Make sure you have cloned and installed the latest staging version of MindsDB repository locally.

What are handlers?

At the heart of the MindsDB philosophy lies the belief that predictive insights are best leveraged when produced as close as possible to the data layer. Usually, this "layer" is a SQL-compatible database, but it could also be a non-SQL database, data stream, or any other tool that interacts with data stored somewhere else.

The above description fits an enormous set of tools that people use across the software industry. The complexity increases further by bringing Machine Learning into the equation, as the set of popular ML tools is similarly huge. We aim to support most technology stacks, requiring a simple integration procedure so that anyone is able to easily contribute the necessary "glue" to enable any predictive system for usage within data layers.

This motivates the concept of handlers, which is an abstraction for the two types of entities mentioned above: data layers and predictive systems. Handlers are meant to enforce a common and sufficient set of behaviors that all MindsDB-compatible entities should support. By creating a handler, the target system is effectively integrated into the wider MindsDB ecosystem.

Structure of a handler

Technically speaking, a handler is a self-contained Python package that will have everything required for MindsDB to interact with it, including aspects like dependencies, unit tests, and continuous integration logic.
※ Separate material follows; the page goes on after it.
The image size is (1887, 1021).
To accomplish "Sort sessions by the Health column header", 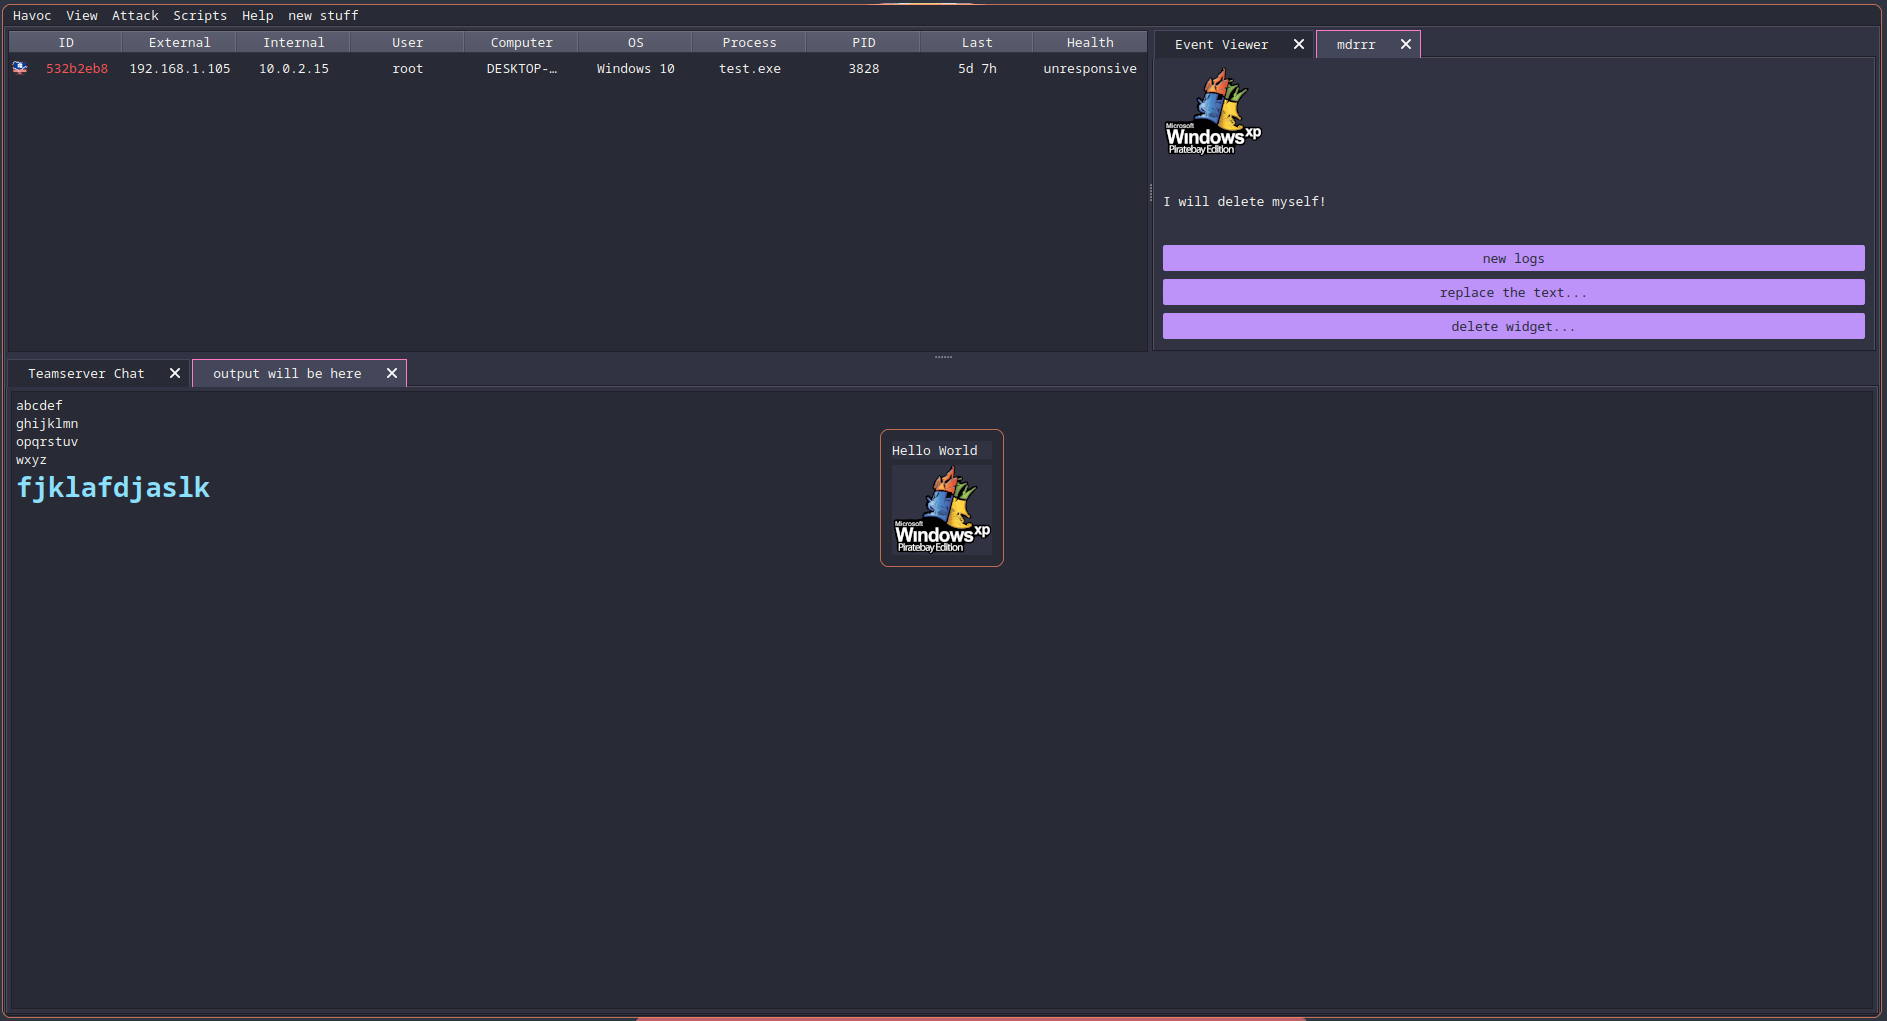I will (x=1089, y=42).
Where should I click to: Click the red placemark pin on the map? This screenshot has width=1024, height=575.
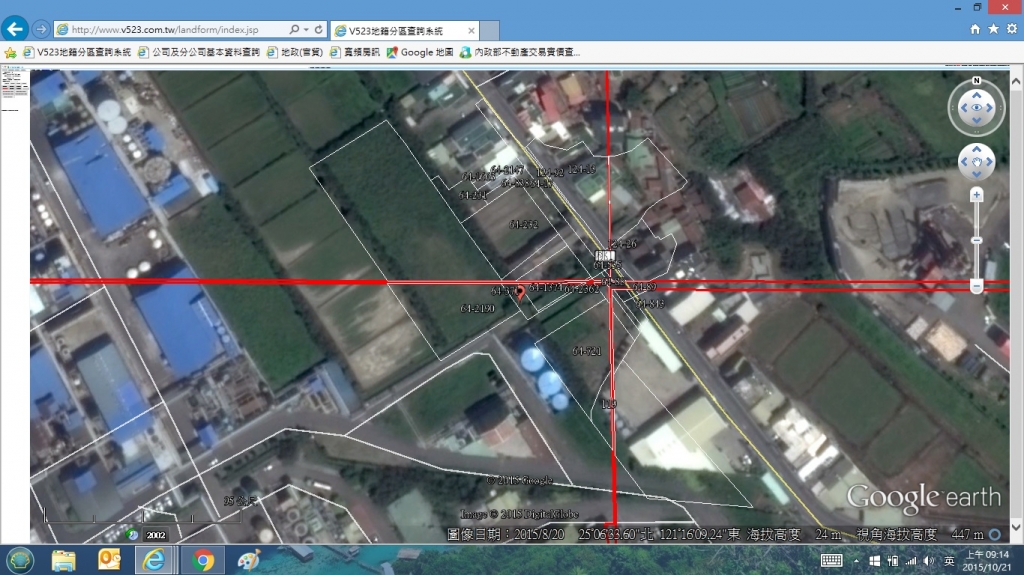coord(519,291)
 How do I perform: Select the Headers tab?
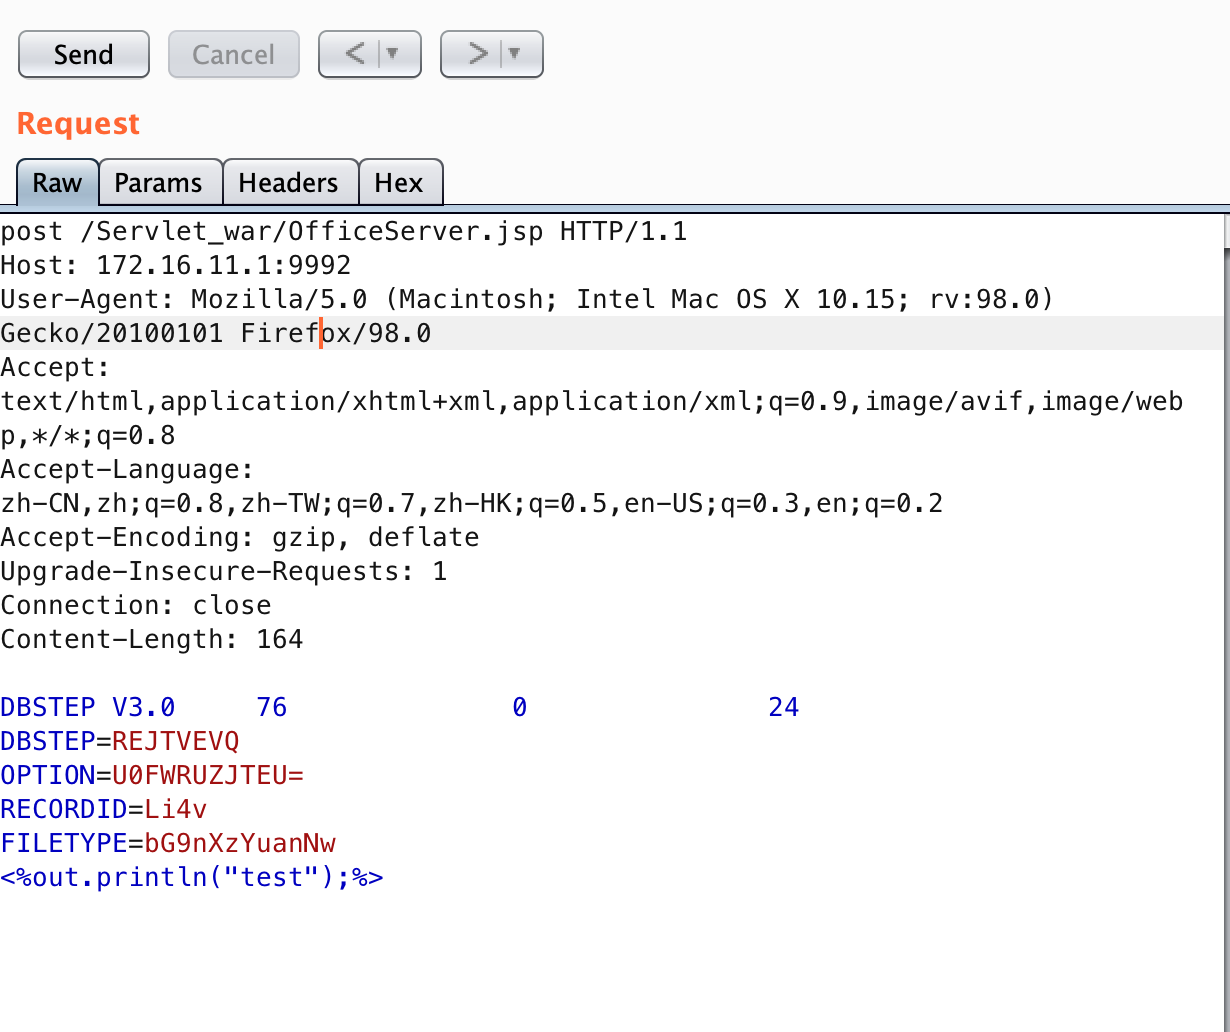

It is up to the author to determine the nature of the package (e.g. close or open source, version control, etc.), although we encourage opening pull requests to expand the default set of supported tools.

The entrypoint is a class definition that should inherit from either integrations.libs.base_handler.DatabaseHandler or integrations.libs.base_handler.PredictiveHandler depending on the type of system that is integrated. integrations.libs.base_handler.BaseHandler defines all the common methods that have to be overwritten in order to achieve a functional implementation.

Apart from the above, structure is not enforced and the package can be built arranged into whatever design is preferred by the author.

Structure within the MindsDB repository

The code for integrations is located in the main MindsDB repository under /integrations directory.

integrations                           # Contains integrations source code
├─ handlers/                           # Each integration has its own handler dir
│  ├─ mysql_handler/                   # MySQL integration code
│  ├─ lightwood_handler/               # Lightwood integration code
│  ├─  .../                            # Other handlers
├─ libs/
│  ├─ base_handler.py                  # Base class that each handler inherit from
│  ├─ storage_handler.py               # Storage classes for each handler
└─ utilities                           # Handlers utilities dir
│  ├─ install.py                       # Installs all handlers dependencies

Core methods

Apart from __init__(), there are seven core methods that the handler class has to implement, these are: connect(), disconnect(), check_connection(), native_query(), query(), get_tables(), get_columns(). It is recommended to check actual examples in the codebase to get an idea of what may go into each of these methods, as they can change a bit depending on the nature of the system being integrated. Respectively, their main purpose is:

  1. connect: perform any necessary steps to connect to the underlying system
  2. disconnect: if needed, gracefully close connections established in connect
  3. check_connection: evaluate if the connection is alive and healthy. Will be frequently called.
  4. native_query: should parse any native statement string and act upon it (e.g. raw SQL-like commands).
  5. query: takes a parsed SQL-like command (in the form of an abstract syntax tree) and executes it. An example would be a CREATE PREDICTOR statement for predictive handlers, which is not native syntax as databases have no notion of a PREDICTOR entity.
  6. get_tables: All available tabless should be listed and returned. Each handler should decide what a table will mean for the underlying system when interacting with it from the data layer. Typically, this means actual tables for data handlers, and machine learning models (or predictive handlers.
  7. get_columns: Each table registered in the handler will have one or more columns (with their respective data types) that will be returned when calling this method.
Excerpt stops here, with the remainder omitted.